Но остальные тоже побросали винтовки.
— Перестреляю как собак! — рычал командир.
Но навстречу уже шли красноармейцы.
Деревня Яблоничная. Как раз там и перешли остатки 3-го венгерского Секешфехерварского полка к Красной Армии. Там же солдаты застрелили своего пьяного полковника.
Это было первого февраля 1943 года.
2-й венгерской армии тогда уже не существовало.
Прежде всего их накормили. В те минуты в них жили только губы, зубы, желудки. Глотали не пережевывая. Напихивали кусками хлеба утробу, измученные голодом, не могли насытиться.
Потом их отправили в лагерь для пленных в Лебедяни. Оттуда, снова пешком, в другой лагерь. Около Волжска.
Зима свое дело сделала и с Брезиком. Так скрутила его, что слег. В больницу. Лежал долго, а потом, когда уж из этой беды выкарабкался, ходил показываться к врачу.
Тогда, в конце лета, случилось такое, что взбудоражило весь лагерь. Венгров, румын, австрийцев, итальянцев и немцев.

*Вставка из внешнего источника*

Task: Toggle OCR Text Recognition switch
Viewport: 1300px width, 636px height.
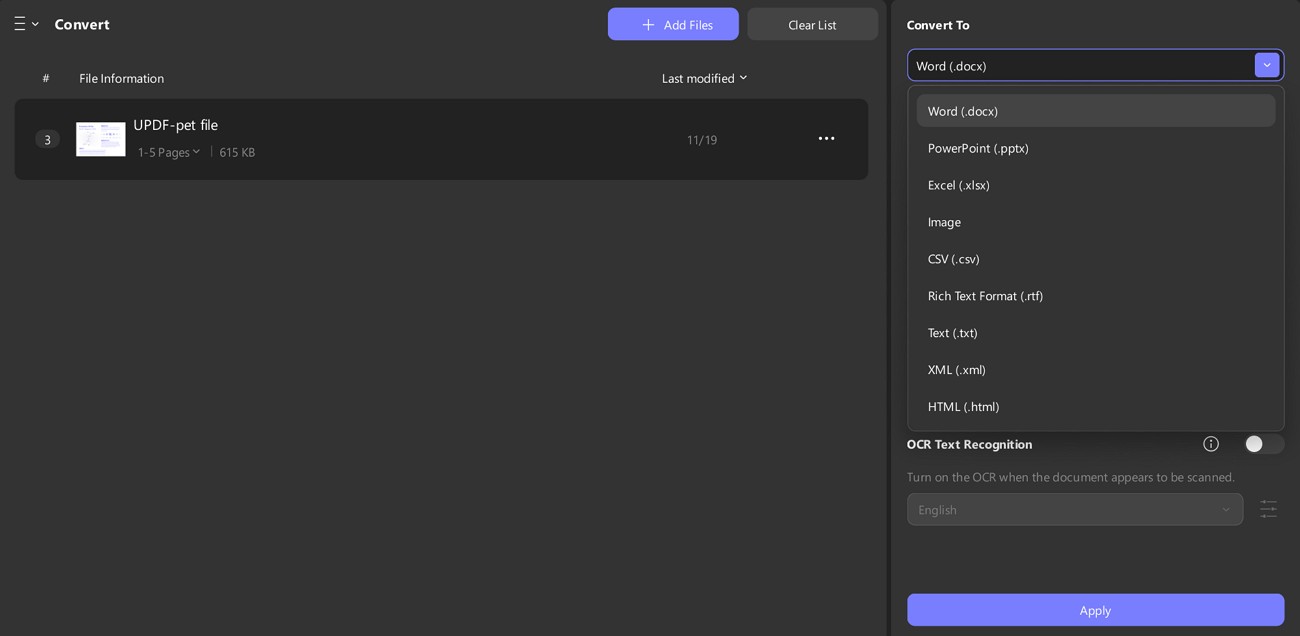Action: coord(1263,444)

Приехали чехословацкие офицеры. Из формирования Людвика Свободы.
Подальше от сортира, где пленные обычно грелись на солнышке и мечтали о сале, женах, белом хлебе, вине, пиве и доме, решили, что произойдет нечто исключительное. На этом сошлись даже венгры с румынами.
Начальник лагеря построил солдат, которых считал словаками. Представил им двоих в гражданском. Пришли якобы, чтобы поговорить с ними об их будущем. Беседы, продолжал, будут вестись с каждым отдельно в одной из комнат барака для офицеров.

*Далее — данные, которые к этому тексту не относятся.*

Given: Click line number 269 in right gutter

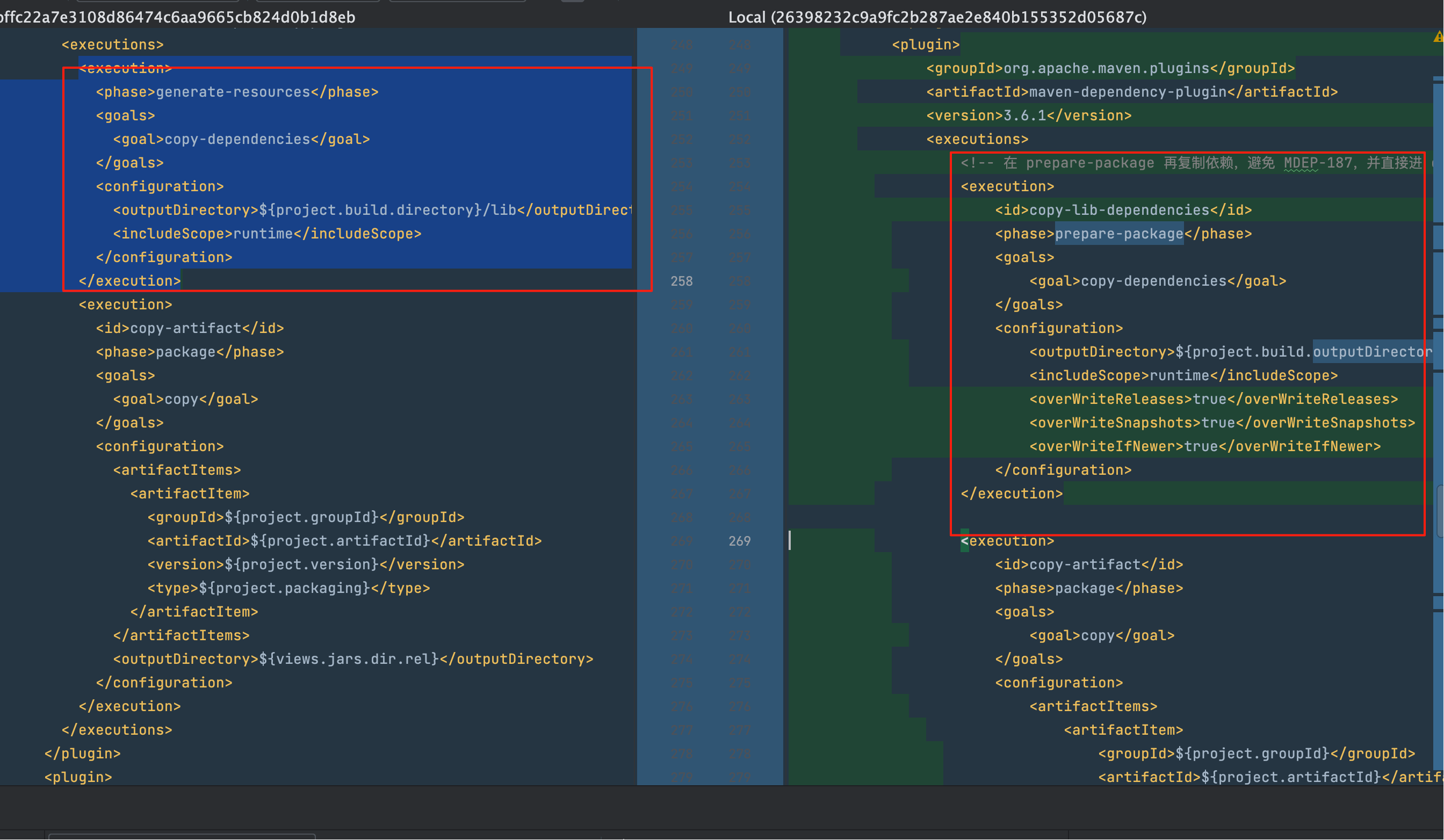Looking at the screenshot, I should click(739, 541).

— Спешить не надо. Над нами не капает, говорят у нас в России.
Брезик пошел на беседу одним из первых. Ведь вызывали по алфавиту.

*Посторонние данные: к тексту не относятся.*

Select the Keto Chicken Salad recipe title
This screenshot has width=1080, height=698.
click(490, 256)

— Садитесь, — сказали ему и начали перелистывать бумаги. — Значит, вы Ян Брезик.
— Ян Брезик, — кивнул головой.
— Родились?
— Первого января 1919 года.
— А где?
— В Банове.
— Где это, Банов? — поинтересовался высокий.
— Около Новых Замков.
— Гм, — загмыкал в гражданском. — А какая это была деревня — венгерская или словацкая?
— Словацкая. Чисто словацкая. Испокон веку.
— А в какую школу вы ходили?
— Я? В словацкую. Другой у нас и не было. А когда появился Хорти, ну, после присоединения, открыли и венгерскую.
— Из какой вы семьи? Имею в виду, кем был отец?
— Отец? Работал на хозяев.
— А здесь написано, что вы имели коней.
Только сейчас он сообразил, что в бумагах, куда они заглядывали, что-то вроде его биографии, которую он когда-то с трудом нацарапал. А там писал и о конях.